**Stated goal 1**: Can you return the stretch of the passage on interval representations from "If \(i = 0\), an" through "the following lemma.", copied word for word?
**Stated goal 2**: Can you resume the passage on interval representations from the point where it stops?

**Document section**:

******

Case (ii): \(\varvec{r= i}\) 

If \(i = 0\), an interval representation \({\mathcal {I}}_{i,\ell }\) consists of the two disjoint intervals \(I_0\) and \(I_\ell \). Only \(S = \emptyset \) satisfies the prescribed conditions for \(f({\mathcal {I}}_{i,\ell }{;} i, k^\prime )\). Thus, for any integer \(\ell > 0\), we have \(f({\mathcal {I}}_{i,\ell }{;} i, k^\prime ) = 0\) if \(k^\prime =0\); otherwise \(f({\mathcal {I}}_{i,\ell }{;} i, k^\prime ) = -\infty \). Suppose that \(i>0\). To calculate \(f({\mathcal {I}}_{i,\ell }{;} i, k^\prime )\) for each integers \(i, \ell \), and \(k^\prime \), we give the following lemma.

******

**Extracted records**:
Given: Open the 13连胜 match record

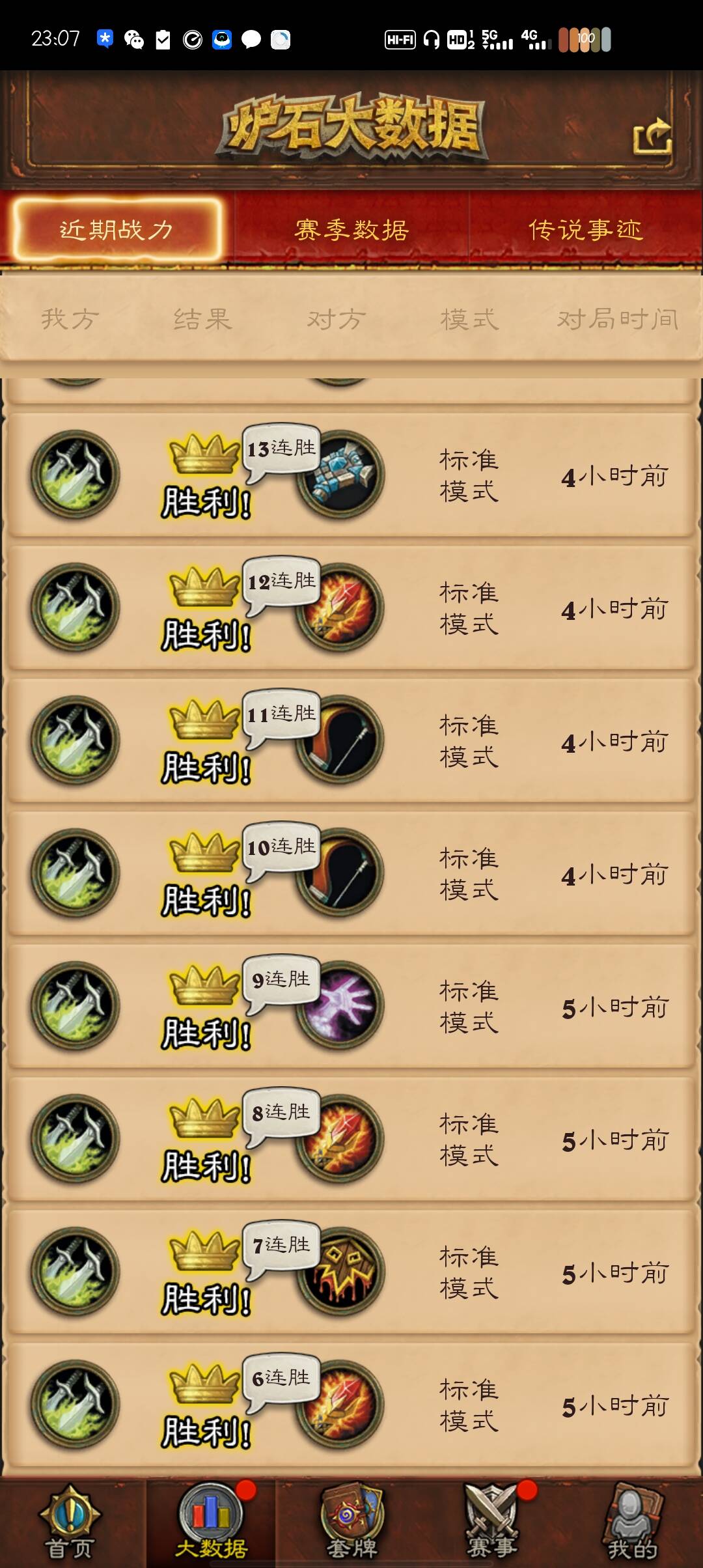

******

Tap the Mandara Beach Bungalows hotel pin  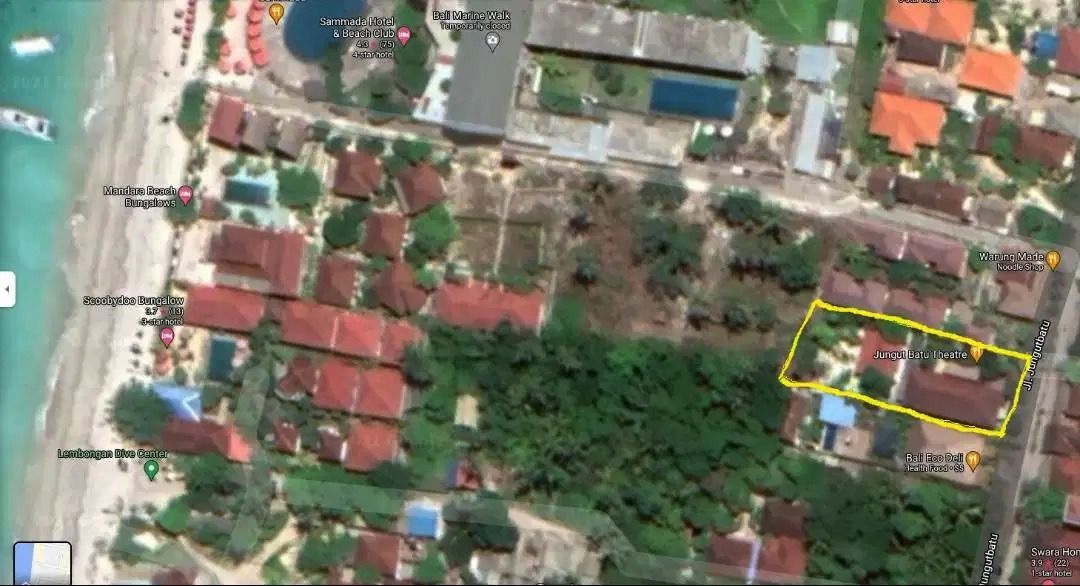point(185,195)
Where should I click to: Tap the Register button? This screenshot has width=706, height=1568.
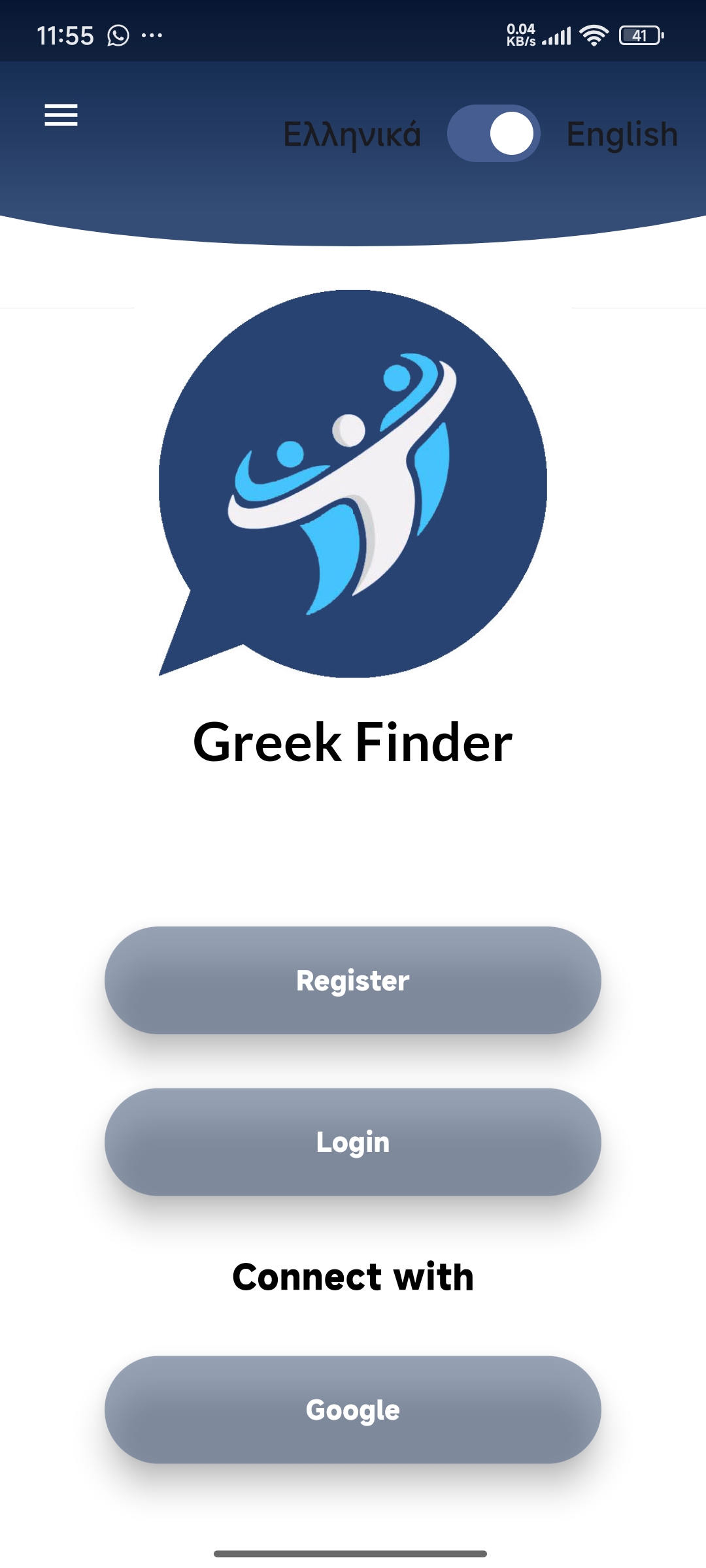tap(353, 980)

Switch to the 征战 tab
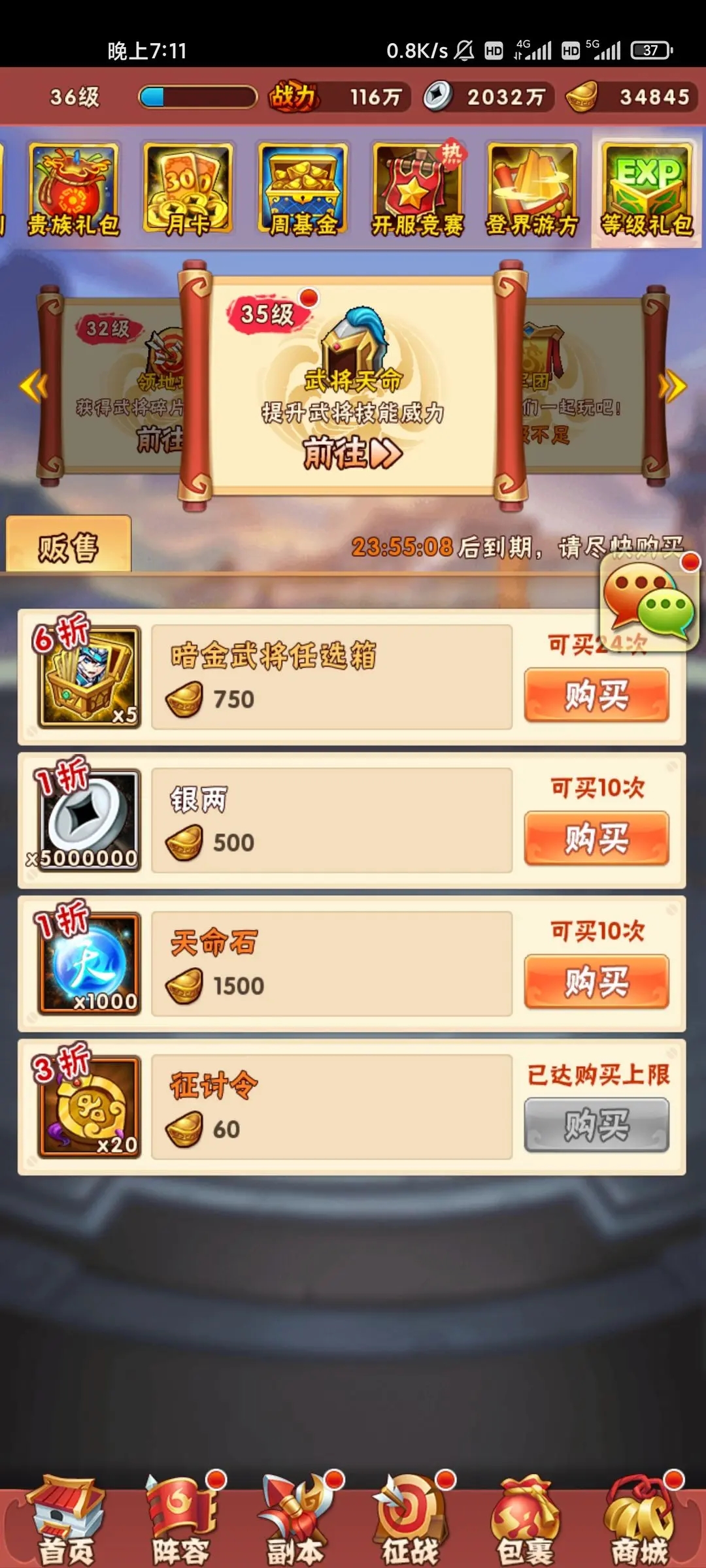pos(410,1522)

******

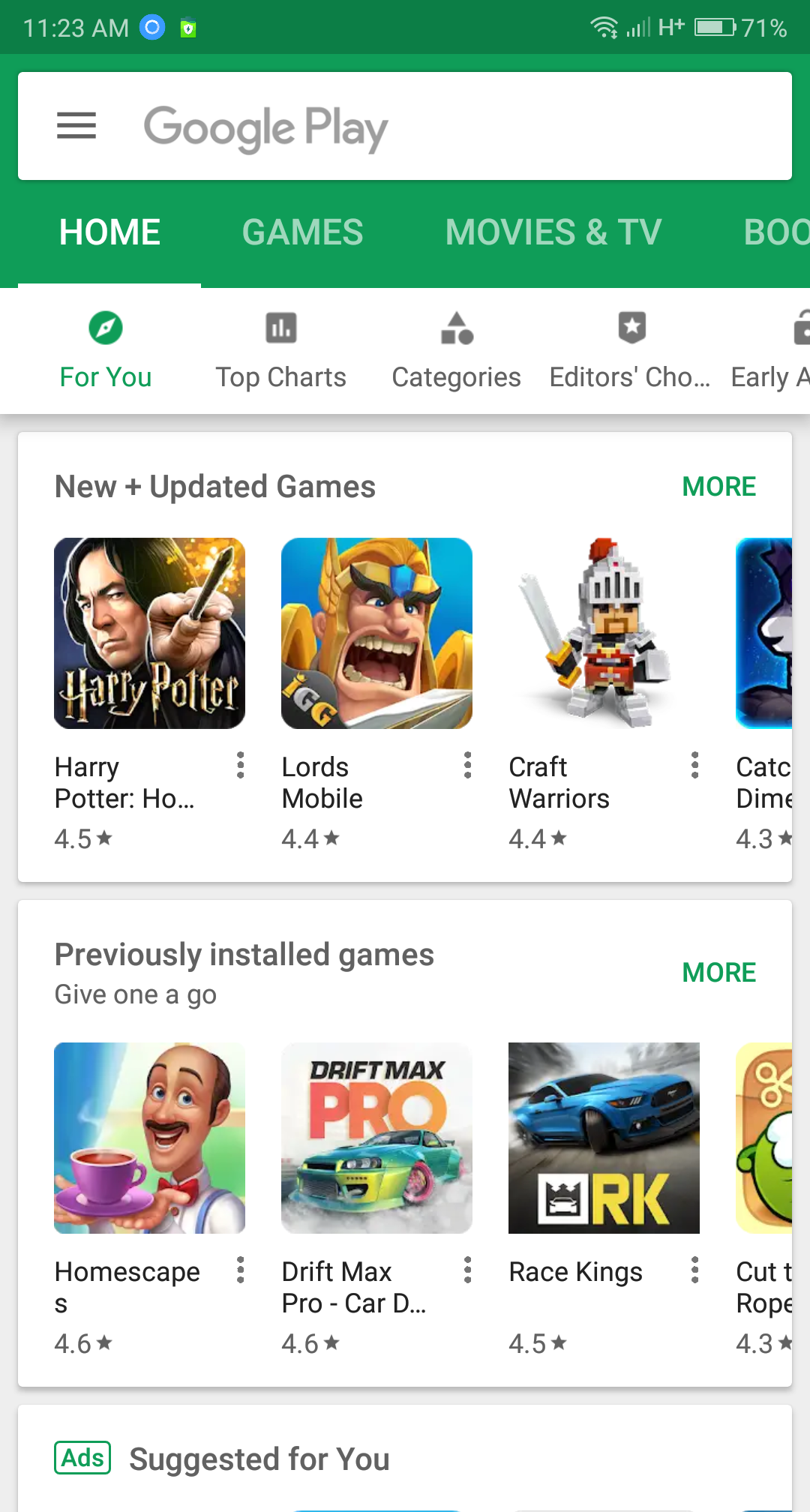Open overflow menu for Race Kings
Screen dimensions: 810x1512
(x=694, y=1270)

******

**Task answer 1**:
If \(i = 0\), an interval representation \({\mathcal {I}}_{i,\ell }\) consists of the two disjoint intervals \(I_0\) and \(I_\ell \). Only \(S = \emptyset \) satisfies the prescribed conditions for \(f({\mathcal {I}}_{i,\ell }{;} i, k^\prime )\). Thus, for any integer \(\ell > 0\), we have \(f({\mathcal {I}}_{i,\ell }{;} i, k^\prime ) = 0\) if \(k^\prime =0\); otherwise \(f({\mathcal {I}}_{i,\ell }{;} i, k^\prime ) = -\infty \). Suppose that \(i>0\). To calculate \(f({\mathcal {I}}_{i,\ell }{;} i, k^\prime )\) for each integers \(i, \ell \), and \(k^\prime \), we give the following lemma.

**Task answer 2**:
Lemma 5

Let \({\mathcal {S}}\) be a subset of \({\mathcal {I}}_{i,\ell } {\setminus } \{I_0,I_i,I_\ell \}\) such that \(|{\mathcal {S}}| = k^\prime \). In addition, let \(\ell ^\prime \in \{i, \ell \}\) be an integer such that \(\textsf{left}(I_{\ell ^\prime }) \le \min \{\textsf{left}(I_{i}), \textsf{left}(I_{\ell })\}\). Then, \(H({\mathcal {I}}_{i, \ell }{;}{\mathcal {S}}) = H({\mathcal {I}}_{i-1, \ell ^\prime }{;}{\mathcal {S}})\).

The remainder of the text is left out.